“Mio figlio di 16 anni rapinato da una banda di sei ragazzi di colore, tutti tra i 20 e i 25 anni”. A farsi portavoce di questa denuncia è Fulvio Balestra, consigliere comunale del gruppo misto di Imperia, che appoggia il sindaco Carlo Capacci.

La vicenda risale alla notte tra venerdì e sabato, quando il giovane, di nome Filippo, uscito con alcuni amici dalla discoteca Pop, di Diano Marina (Imperia), è stato aggredito da sei giovani più grandi di lui, a detta del ragazzo nordafricani.

“Hanno cercato di portargli via il telefono, col solito stratagemma di chiedere i soldi per ridarlo indietro, ma mio figlio è riuscito a trattenerlo. Alla fine, però, si sono presi il portafogli con sessanta euro dentro”.

Dura la condanna di Balestra: “Non mi importa se mi danno del razzista, prima di tuto io sono un padre e la mia rabbia nei confronti di episodi del genere è fortissima”.

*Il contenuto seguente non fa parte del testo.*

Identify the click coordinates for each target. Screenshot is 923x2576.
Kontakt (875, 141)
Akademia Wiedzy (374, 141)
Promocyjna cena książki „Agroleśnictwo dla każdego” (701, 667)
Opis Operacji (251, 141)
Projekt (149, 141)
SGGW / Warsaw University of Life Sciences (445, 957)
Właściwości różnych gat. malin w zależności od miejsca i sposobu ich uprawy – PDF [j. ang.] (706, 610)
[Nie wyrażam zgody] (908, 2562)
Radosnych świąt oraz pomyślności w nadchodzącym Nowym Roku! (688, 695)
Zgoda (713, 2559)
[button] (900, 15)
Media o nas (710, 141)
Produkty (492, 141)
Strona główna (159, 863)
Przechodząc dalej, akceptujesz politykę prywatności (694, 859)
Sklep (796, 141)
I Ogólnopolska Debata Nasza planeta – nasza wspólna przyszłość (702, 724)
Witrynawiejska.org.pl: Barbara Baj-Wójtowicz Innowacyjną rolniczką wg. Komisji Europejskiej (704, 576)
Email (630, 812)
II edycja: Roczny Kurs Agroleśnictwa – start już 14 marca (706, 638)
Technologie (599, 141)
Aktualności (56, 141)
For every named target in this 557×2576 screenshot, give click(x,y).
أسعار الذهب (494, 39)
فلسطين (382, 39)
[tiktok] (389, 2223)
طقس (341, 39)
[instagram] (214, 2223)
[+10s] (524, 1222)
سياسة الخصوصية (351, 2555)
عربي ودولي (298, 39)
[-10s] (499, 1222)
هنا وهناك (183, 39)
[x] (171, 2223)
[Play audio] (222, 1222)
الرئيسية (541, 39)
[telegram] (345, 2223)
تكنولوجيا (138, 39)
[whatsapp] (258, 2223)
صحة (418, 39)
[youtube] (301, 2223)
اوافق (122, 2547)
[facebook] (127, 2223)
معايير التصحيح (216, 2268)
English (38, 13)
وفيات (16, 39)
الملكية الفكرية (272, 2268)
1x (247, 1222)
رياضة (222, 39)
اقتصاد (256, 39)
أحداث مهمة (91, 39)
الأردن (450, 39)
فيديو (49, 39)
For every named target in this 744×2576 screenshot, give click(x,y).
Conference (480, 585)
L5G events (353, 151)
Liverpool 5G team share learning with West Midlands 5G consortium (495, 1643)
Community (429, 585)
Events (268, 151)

E ancora: “La mia convinzione che troppa brutta gente giri per le nostre strade è sempre più marcata. Possiamo fare qualcosa? Sì, impediamo che certi personaggi si insedino nelle nostre città, chiudiamo a chi viene in Italia solo per delinquere e facciamo in modo che chi non rispetta la legge non rimanga impunito. Un plauso lo faccio a mio figlio che ha avuto la capacità di rimanere calmo e non reagire”.